__Data provided__.
+ + + + +
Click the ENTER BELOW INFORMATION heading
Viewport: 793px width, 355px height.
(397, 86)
+ + + + +
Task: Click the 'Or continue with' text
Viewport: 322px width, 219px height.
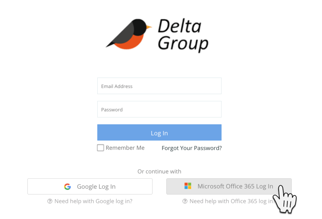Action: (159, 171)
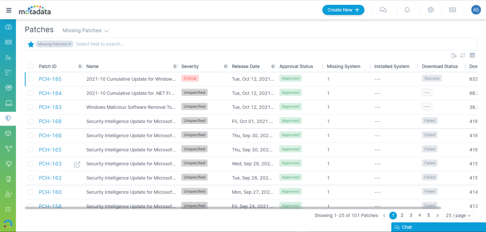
+ + + + +
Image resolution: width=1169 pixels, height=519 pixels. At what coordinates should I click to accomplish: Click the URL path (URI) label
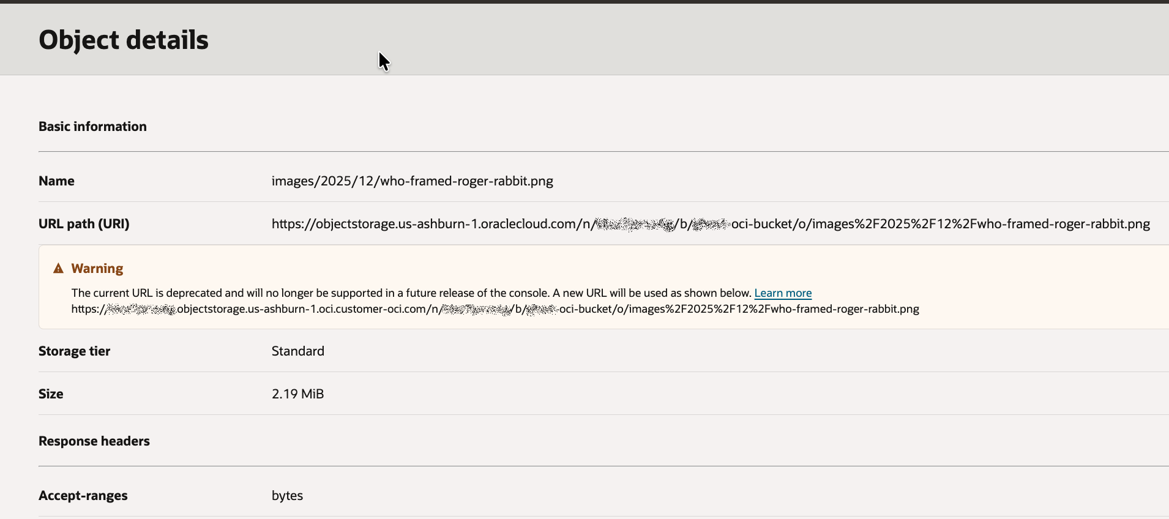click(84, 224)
+ + + + +
__Aim of the task__. Render the stretch of the listing from the line containing "Task: Click the 'Or continue with' text" through the line containing "Action: (159, 171)" as a Markdown table with the columns No. and Text, numbering each line and dropping blank ones. Omit the pictures.

__Response__.
| No. | Text |
|---|---|
| 1 | Task: Click the 'Or continue with' text |
| 2 | Viewport: 322px width, 219px height. |
| 3 | Action: (159, 171) |